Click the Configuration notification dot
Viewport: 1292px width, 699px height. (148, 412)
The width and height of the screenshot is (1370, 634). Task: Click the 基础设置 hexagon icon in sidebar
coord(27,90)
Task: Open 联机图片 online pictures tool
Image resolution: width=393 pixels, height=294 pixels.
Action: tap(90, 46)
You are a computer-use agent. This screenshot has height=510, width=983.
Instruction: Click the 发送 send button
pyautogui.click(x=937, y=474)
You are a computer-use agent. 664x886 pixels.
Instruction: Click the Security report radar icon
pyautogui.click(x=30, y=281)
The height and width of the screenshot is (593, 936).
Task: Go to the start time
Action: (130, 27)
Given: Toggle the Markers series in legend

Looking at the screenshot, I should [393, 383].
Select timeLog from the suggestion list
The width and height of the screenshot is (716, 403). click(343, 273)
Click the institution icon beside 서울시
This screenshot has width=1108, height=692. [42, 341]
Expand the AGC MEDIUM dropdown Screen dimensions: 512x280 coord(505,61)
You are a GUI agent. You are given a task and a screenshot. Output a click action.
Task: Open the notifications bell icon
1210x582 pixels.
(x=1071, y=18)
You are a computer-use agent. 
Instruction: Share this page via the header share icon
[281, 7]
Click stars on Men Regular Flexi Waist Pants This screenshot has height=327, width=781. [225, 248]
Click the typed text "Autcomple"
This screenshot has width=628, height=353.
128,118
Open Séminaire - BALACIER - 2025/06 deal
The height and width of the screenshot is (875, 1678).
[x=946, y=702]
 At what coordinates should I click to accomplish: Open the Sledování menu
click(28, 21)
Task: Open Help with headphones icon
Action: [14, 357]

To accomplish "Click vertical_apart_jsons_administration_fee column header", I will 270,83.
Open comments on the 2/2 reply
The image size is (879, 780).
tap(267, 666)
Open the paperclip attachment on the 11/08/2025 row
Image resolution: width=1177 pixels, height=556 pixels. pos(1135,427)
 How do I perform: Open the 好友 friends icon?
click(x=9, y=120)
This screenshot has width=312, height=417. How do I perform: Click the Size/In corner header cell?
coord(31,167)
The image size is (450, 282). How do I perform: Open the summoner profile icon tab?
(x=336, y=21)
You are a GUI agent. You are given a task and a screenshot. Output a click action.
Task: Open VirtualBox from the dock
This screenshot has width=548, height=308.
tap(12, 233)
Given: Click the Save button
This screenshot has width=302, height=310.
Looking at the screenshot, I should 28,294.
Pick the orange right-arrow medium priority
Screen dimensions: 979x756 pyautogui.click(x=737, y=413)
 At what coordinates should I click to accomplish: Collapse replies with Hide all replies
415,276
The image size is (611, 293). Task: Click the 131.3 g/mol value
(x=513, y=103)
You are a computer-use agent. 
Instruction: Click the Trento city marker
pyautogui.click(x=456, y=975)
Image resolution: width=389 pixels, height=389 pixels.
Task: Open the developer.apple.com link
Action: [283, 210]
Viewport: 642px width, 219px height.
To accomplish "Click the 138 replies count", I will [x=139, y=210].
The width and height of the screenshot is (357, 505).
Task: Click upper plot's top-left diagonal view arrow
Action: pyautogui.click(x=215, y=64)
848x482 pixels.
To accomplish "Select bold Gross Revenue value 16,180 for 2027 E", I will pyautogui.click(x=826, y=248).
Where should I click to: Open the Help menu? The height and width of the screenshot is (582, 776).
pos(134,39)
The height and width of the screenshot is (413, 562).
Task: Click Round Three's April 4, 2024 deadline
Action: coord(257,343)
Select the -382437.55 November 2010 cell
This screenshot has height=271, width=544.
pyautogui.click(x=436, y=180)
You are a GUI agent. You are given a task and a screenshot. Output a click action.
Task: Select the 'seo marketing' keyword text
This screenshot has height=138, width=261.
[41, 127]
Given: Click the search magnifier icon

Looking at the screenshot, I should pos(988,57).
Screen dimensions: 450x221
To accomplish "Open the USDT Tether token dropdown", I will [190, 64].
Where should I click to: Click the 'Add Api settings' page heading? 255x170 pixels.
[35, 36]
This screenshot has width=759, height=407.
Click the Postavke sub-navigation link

**What is expected**: The listing above is to be copied exactly, in full.

**Solution to this task**:
Click the Configuration notification dot
Viewport: 1292px width, 699px height. (148, 412)
The width and height of the screenshot is (1370, 634). Task: Click the 基础设置 hexagon icon in sidebar
coord(27,90)
Task: Open 联机图片 online pictures tool
Image resolution: width=393 pixels, height=294 pixels.
Action: tap(90, 46)
You are a computer-use agent. This screenshot has height=510, width=983.
Instruction: Click the 发送 send button
pyautogui.click(x=937, y=474)
You are a computer-use agent. 664x886 pixels.
Instruction: Click the Security report radar icon
pyautogui.click(x=30, y=281)
The height and width of the screenshot is (593, 936).
Task: Go to the start time
Action: (130, 27)
Given: Toggle the Markers series in legend

Looking at the screenshot, I should [393, 383].
Select timeLog from the suggestion list
The width and height of the screenshot is (716, 403). click(343, 273)
Click the institution icon beside 서울시
This screenshot has width=1108, height=692. [42, 341]
Expand the AGC MEDIUM dropdown Screen dimensions: 512x280 coord(505,61)
You are a GUI agent. You are given a task and a screenshot. Output a click action.
Task: Open the notifications bell icon
1210x582 pixels.
(x=1071, y=18)
You are a computer-use agent. 
Instruction: Share this page via the header share icon
[281, 7]
Click stars on Men Regular Flexi Waist Pants This screenshot has height=327, width=781. [225, 248]
Click the typed text "Autcomple"
This screenshot has width=628, height=353.
128,118
Open Séminaire - BALACIER - 2025/06 deal
The height and width of the screenshot is (875, 1678).
[x=946, y=702]
 At what coordinates should I click to accomplish: Open the Sledování menu
click(28, 21)
Task: Open Help with headphones icon
Action: [14, 357]

To accomplish "Click vertical_apart_jsons_administration_fee column header", I will 270,83.
Open comments on the 2/2 reply
The image size is (879, 780).
tap(267, 666)
Open the paperclip attachment on the 11/08/2025 row
Image resolution: width=1177 pixels, height=556 pixels. pos(1135,427)
 How do I perform: Open the 好友 friends icon?
click(x=9, y=120)
This screenshot has width=312, height=417. How do I perform: Click the Size/In corner header cell?
coord(31,167)
The image size is (450, 282). How do I perform: Open the summoner profile icon tab?
(x=336, y=21)
You are a GUI agent. You are given a task and a screenshot. Output a click action.
Task: Open VirtualBox from the dock
This screenshot has width=548, height=308.
tap(12, 233)
Given: Click the Save button
This screenshot has width=302, height=310.
Looking at the screenshot, I should 28,294.
Pick the orange right-arrow medium priority
Screen dimensions: 979x756 pyautogui.click(x=737, y=413)
 At what coordinates should I click to accomplish: Collapse replies with Hide all replies
415,276
The image size is (611, 293). Task: Click the 131.3 g/mol value
(x=513, y=103)
You are a computer-use agent. 
Instruction: Click the Trento city marker
pyautogui.click(x=456, y=975)
Image resolution: width=389 pixels, height=389 pixels.
Task: Open the developer.apple.com link
Action: [283, 210]
Viewport: 642px width, 219px height.
To accomplish "Click the 138 replies count", I will [x=139, y=210].
The width and height of the screenshot is (357, 505).
Task: Click upper plot's top-left diagonal view arrow
Action: pyautogui.click(x=215, y=64)
848x482 pixels.
To accomplish "Select bold Gross Revenue value 16,180 for 2027 E", I will pyautogui.click(x=826, y=248).
Where should I click to: Open the Help menu? The height and width of the screenshot is (582, 776).
pos(134,39)
The height and width of the screenshot is (413, 562).
Task: Click Round Three's April 4, 2024 deadline
Action: coord(257,343)
Select the -382437.55 November 2010 cell
This screenshot has height=271, width=544.
pyautogui.click(x=436, y=180)
You are a GUI agent. You are given a task and a screenshot. Output a click action.
Task: Select the 'seo marketing' keyword text
This screenshot has height=138, width=261.
[41, 127]
Given: Click the search magnifier icon

Looking at the screenshot, I should pos(988,57).
Screen dimensions: 450x221
To accomplish "Open the USDT Tether token dropdown", I will [190, 64].
Where should I click to: Click the 'Add Api settings' page heading? 255x170 pixels.
[35, 36]
This screenshot has width=759, height=407.
Click the Postavke sub-navigation link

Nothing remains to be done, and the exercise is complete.